* Bereitgestellter Text
Fun mit «Hörsoog e Dümüron»

Blog-Redaktion am Mittwoch den 22. Juni 2016

Seit ihrer Eröffnung 2001 führt die Tate Modern in London in ihrer ganz und gar unbritischen Unbescheidenheit das Rudel der neuen Supermuseen an. Und wenn sie ihre spektakuläre Erweiterung ausgerechnet während des VIP-Previews der Art Basel der Presse vorstellt, kann das kein Zufall sein. Vielmehr ist es ein Beweis dafür, dass ein Paradigmawechsel ansteht. Kunst soll der Umarmung des Markts entrissen werden. Wie? «Private View»-Gastautorin Brigitte Ulmer* hat sich am ersten Publikumstag in der neuen Tate umgeschaut. Hier ihr Bericht.

Switch House, die neue Erhöhung der Tate Modern: der Volksmund nennt sie «Gedrehte Zigarette» oder «dekonstruierte Pyramide»

Die neue Erhöhung der Tate Modern: «Eigernordwand», «Gedrehte Zigarette». (Bild: Tate)

* Ausgewählte Datensätze
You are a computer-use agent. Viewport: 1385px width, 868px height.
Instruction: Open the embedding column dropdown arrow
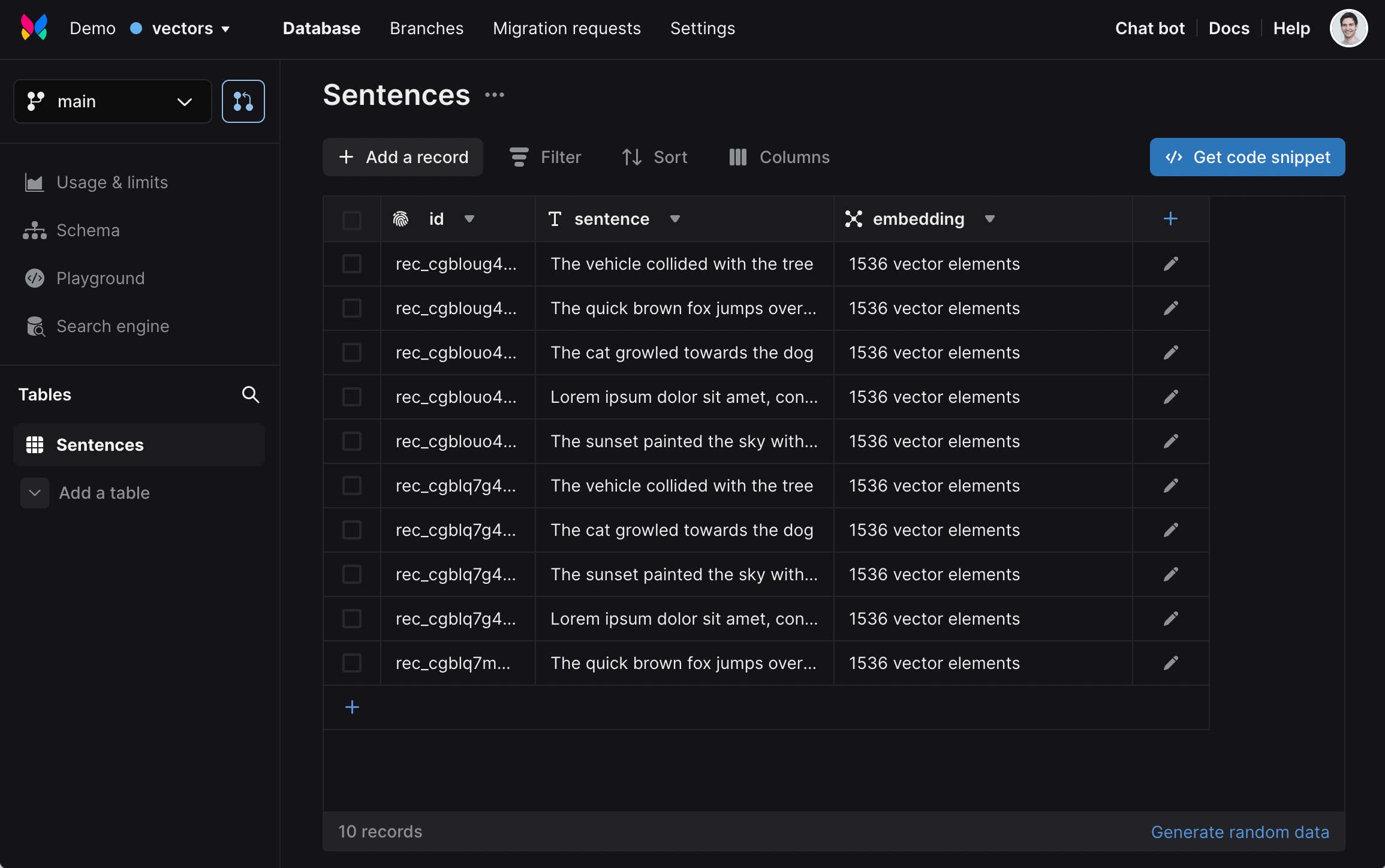[990, 219]
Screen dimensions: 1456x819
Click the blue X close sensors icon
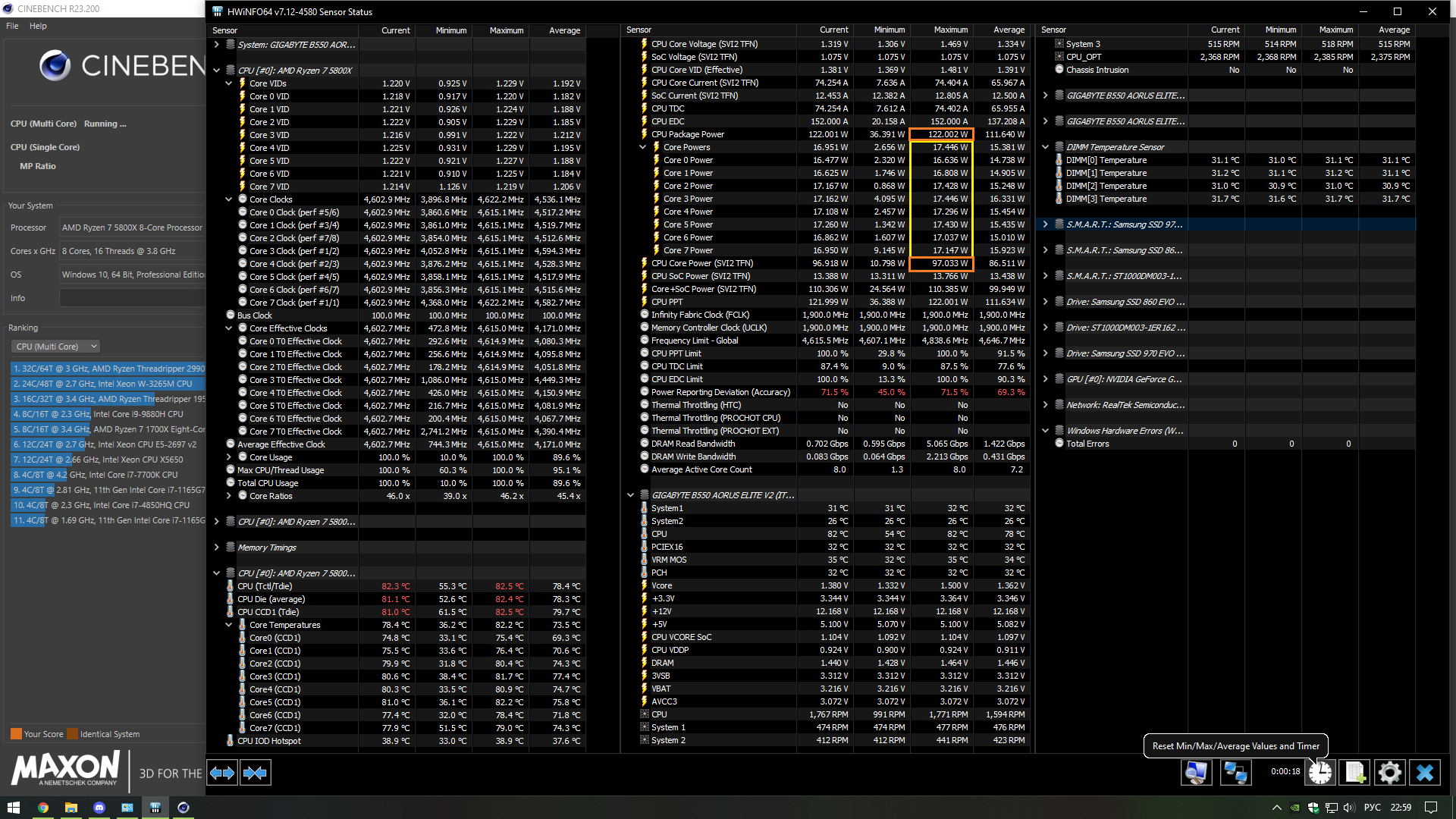[x=1424, y=773]
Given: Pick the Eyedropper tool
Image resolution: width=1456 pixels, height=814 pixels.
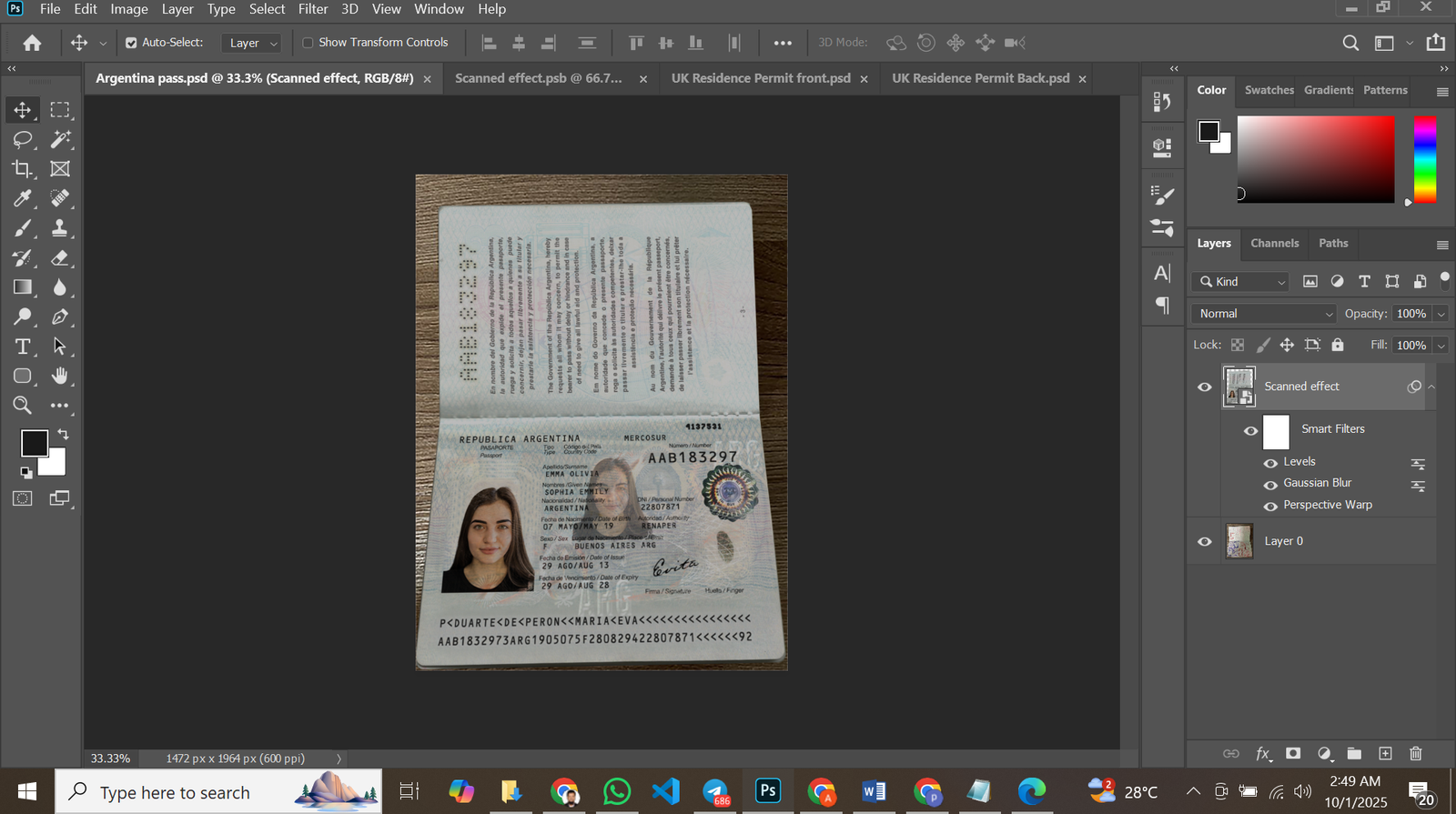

* Kurzaufgabe
In welchem Jahr wurde die Tate Modern laut dem Blogbeitrag über ihre Erweiterung eröffnet?

* Lösung der Aufgabe
Im Jahr 2001.